◆ **Required work**
Lay out the records below as a Markdown table with two columns, Row and Text. Put each line in Text with its running number in Row, and leave out blank lines.

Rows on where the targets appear
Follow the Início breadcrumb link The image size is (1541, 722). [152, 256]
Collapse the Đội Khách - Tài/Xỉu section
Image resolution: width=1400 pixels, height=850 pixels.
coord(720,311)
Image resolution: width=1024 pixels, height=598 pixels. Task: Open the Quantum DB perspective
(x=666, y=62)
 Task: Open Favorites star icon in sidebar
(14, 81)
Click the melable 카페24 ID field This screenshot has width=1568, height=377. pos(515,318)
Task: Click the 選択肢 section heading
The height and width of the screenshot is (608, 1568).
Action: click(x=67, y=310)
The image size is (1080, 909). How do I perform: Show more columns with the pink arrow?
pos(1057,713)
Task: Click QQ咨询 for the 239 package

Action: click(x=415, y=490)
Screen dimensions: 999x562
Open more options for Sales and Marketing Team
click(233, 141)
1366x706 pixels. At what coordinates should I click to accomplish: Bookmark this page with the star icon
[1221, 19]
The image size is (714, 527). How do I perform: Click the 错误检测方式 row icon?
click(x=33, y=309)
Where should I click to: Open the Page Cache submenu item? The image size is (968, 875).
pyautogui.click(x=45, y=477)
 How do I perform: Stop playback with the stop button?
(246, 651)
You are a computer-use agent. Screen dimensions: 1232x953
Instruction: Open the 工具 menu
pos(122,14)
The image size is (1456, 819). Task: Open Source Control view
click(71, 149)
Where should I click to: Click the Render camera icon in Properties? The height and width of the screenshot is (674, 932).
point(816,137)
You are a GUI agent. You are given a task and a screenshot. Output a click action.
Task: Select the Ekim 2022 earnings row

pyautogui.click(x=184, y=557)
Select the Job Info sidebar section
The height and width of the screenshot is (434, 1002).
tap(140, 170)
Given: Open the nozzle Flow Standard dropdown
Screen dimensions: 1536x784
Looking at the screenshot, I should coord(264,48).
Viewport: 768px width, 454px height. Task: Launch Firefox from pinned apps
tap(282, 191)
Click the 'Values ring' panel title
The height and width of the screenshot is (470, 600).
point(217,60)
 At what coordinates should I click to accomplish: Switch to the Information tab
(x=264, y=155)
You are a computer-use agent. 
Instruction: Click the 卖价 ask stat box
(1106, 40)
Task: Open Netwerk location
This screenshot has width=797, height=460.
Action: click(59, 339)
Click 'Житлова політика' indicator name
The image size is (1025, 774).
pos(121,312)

◆ **Reply**
| Row | Text |
|---|---|
| 1 | Follow the Início breadcrumb link The image size is (1541, 722). [152, 256] |
| 2 | Collapse the Đội Khách - Tài/Xỉu section |
| 3 | Image resolution: width=1400 pixels, height=850 pixels. |
| 4 | coord(720,311) |
| 5 | Image resolution: width=1024 pixels, height=598 pixels. Task: Open the Quantum DB perspective |
| 6 | (x=666, y=62) |
| 7 |  Task: Open Favorites star icon in sidebar |
| 8 | (14, 81) |
| 9 | Click the melable 카페24 ID field This screenshot has width=1568, height=377. pos(515,318) |
| 10 | Task: Click the 選択肢 section heading |
| 11 | The height and width of the screenshot is (608, 1568). |
| 12 | Action: click(x=67, y=310) |
| 13 | The image size is (1080, 909). How do I perform: Show more columns with the pink arrow? |
| 14 | pos(1057,713) |
| 15 | Task: Click QQ咨询 for the 239 package |
| 16 | Action: click(x=415, y=490) |
| 17 | Screen dimensions: 999x562 |
| 18 | Open more options for Sales and Marketing Team |
| 19 | click(233, 141) |
| 20 | 1366x706 pixels. At what coordinates should I click to accomplish: Bookmark this page with the star icon |
| 21 | [1221, 19] |
| 22 | The image size is (714, 527). How do I perform: Click the 错误检测方式 row icon? |
| 23 | click(x=33, y=309) |
| 24 | Where should I click to: Open the Page Cache submenu item? The image size is (968, 875). |
| 25 | pyautogui.click(x=45, y=477) |
| 26 |  How do I perform: Stop playback with the stop button? |
| 27 | (246, 651) |
| 28 | You are a computer-use agent. Screen dimensions: 1232x953 |
| 29 | Instruction: Open the 工具 menu |
| 30 | pos(122,14) |
| 31 | The image size is (1456, 819). Task: Open Source Control view |
| 32 | click(71, 149) |
| 33 | Where should I click to: Click the Render camera icon in Properties? The height and width of the screenshot is (674, 932). |
| 34 | point(816,137) |
| 35 | You are a GUI agent. You are given a task and a screenshot. Output a click action. |
| 36 | Task: Select the Ekim 2022 earnings row |
| 37 | pyautogui.click(x=184, y=557) |
| 38 | Select the Job Info sidebar section |
| 39 | The height and width of the screenshot is (434, 1002). |
| 40 | tap(140, 170) |
| 41 | Given: Open the nozzle Flow Standard dropdown |
| 42 | Screen dimensions: 1536x784 |
| 43 | Looking at the screenshot, I should coord(264,48). |
| 44 | Viewport: 768px width, 454px height. Task: Launch Firefox from pinned apps |
| 45 | tap(282, 191) |
| 46 | Click the 'Values ring' panel title |
| 47 | The height and width of the screenshot is (470, 600). |
| 48 | point(217,60) |
| 49 |  At what coordinates should I click to accomplish: Switch to the Information tab |
| 50 | (x=264, y=155) |
| 51 | You are a computer-use agent.  |
| 52 | Instruction: Click the 卖价 ask stat box |
| 53 | (1106, 40) |
| 54 | Task: Open Netwerk location |
| 55 | This screenshot has width=797, height=460. |
| 56 | Action: click(59, 339) |
| 57 | Click 'Житлова політика' indicator name |
| 58 | The image size is (1025, 774). |
| 59 | pos(121,312) |